As the UK economy continues to recover from the financial crash and companies position themselves for growth, mergers and acquisitions are on the rise, writes Rebecca Brace
Mergers and acquisitions (M&A) are booming. Research published by Dealogic found that global M&A volumes in the first half of 2014 were $1.83 trillion – 41 per cent higher than the same period last year and the highest first-half volume since before the financial crisis. Volumes were highest in the healthcare sector, which represented 17 per cent of M&A, followed by telecoms and real estate.
In the UK, a slower first quarter was followed by a much stronger second quarter, with deal values for the first half of the year reaching £37.5 billion, according to Mergermarket. While inbound M&A was 21.8 per cent down on the same period last year, outbound M&A increased to £48 billion – the largest in any half year since 2007.
Meanwhile, Lloyds Bank Commercial Banking’s Acquisition Finance team reports that it deployed £1.6 billion of debt funding to support the private equity sector and the acquired portfolio companies in the 12 months to July 2014 – a 46 per cent increase on the previous year.
As in the United States, the UK’s healthcare sector provided the greatest activity, with pharma, medical and biotech commanding 26.9 per cent of the market in the first half of the year, says Mergermarket, and activity could have been even greater if Pfizer’s bid for AstraZeneca had been successful.
The most notable mega-deal for the sector – and for the UK market as a whole – was the sale of GlaxoSmithKline’s oncology division to Novartis for £8.6 billion in April, in a complex asset swap which also saw Novartis sell its vaccines business to GSK and its animal health division for Eli Lilly.
Other notable deals include the £3.8-billion merger announced by Carphone Warehouse and Dixons in May, as well as the purchase of Sheffield-based jet engine components manufacturer Firth Rixson by New-York based metals technology company Alcoa for $2.85 billion.
WHAT’S DRIVING M&A?
So why are companies choosing to engage in M&A in the current market?

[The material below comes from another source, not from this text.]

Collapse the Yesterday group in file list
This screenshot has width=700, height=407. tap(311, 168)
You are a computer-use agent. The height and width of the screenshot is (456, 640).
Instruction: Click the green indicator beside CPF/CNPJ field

A stronger economy has played an important role in driving the market forward; the UK’s GDP growth was 3 per cent higher in the third quarter of 2014 than in the same period last year. At the same time, fears about the possible break-up of the eurozone have continued to subside.
A stronger economy has played an important role in driving the market forward
In the last few months, these factors have contributed to an increase in IPO (initial public offering or stock market launch) activity as well as M&A transactions. James Fillingham, a partner at PwC transaction services, says the beginning of the year was characterised by a burst of IPOs as a result of favourable prices, but that as markets have become choppier, companies have tended to opt for M&A instead.
Economic growth is only one of the factors shaping the current attractive M&A market conditions. Ian Sale, a managing director at Lloyds Bank Commercial Banking’s Acquisition Finance, says: “We have seen demand and supply conditions for M&A improve markedly over the past year. Investors looking for yield, cash-rich trade buyers, a hungry banking sector and private equity houses with funds to deploy have all contributed to a highly liquid market.”
In addition, intense competition between funders has supported valuations and persuaded more vendors to bring businesses to market, and management teams to consider buyouts and external investment, he says.
Companies are increasingly looking further afield as they seek to grow their businesses. “The world is changing and companies continually need to evolve their offering,” says David Blois, managing partner at M&A Advisory. “Corporations are looking to develop themselves by going into new geographies, technologies and market sectors, and that is driving demand for M&A.”
The availability of debt is also playing a key role in driving activity. Dave Rome, head of Europe, Middle East and Africa (EMEA) loan markets at RBS, says that UK loan volumes in 2013 were $142 billion, 8 per cent of which were M&A related. “Year to date we’ve seen volumes of $187 billion, of which 17 per cent have been M&A related,” he says. “So there’s been a real uptick in the percentage of loan facilities that have been acquisition-based facilities rather than refinancing.”
While UK companies have traditionally relied upon bank debt, the last few years have seen more companies adopting the US model and choosing to access the capital markets in order to fund acquisitions. Nevertheless, this trend is not set in stone and corporate funding decisions continue to evolve.
“Debt has been very freely available – albeit the public capital markets are shifting at the moment,” says Mr Fillingham. “Whereas bonds were flying off the shelves at amazingly low prices earlier in the year, they are now harder to get away. We’re now seeing classical bank debt playing a greater role in M&A.”
The market continues to evolve. Despite the economic confidence that has characterised this year, Mr Rome points out that recent weeks have brought a reasonable amount of volatility and that next year’s general election could impact on M&A activity in the UK.
However, he is optimistic about prospects for 2015. “We think there is a reasonable amount of activity on its way, barring any unforeseen macro-economic shocks,” he concludes.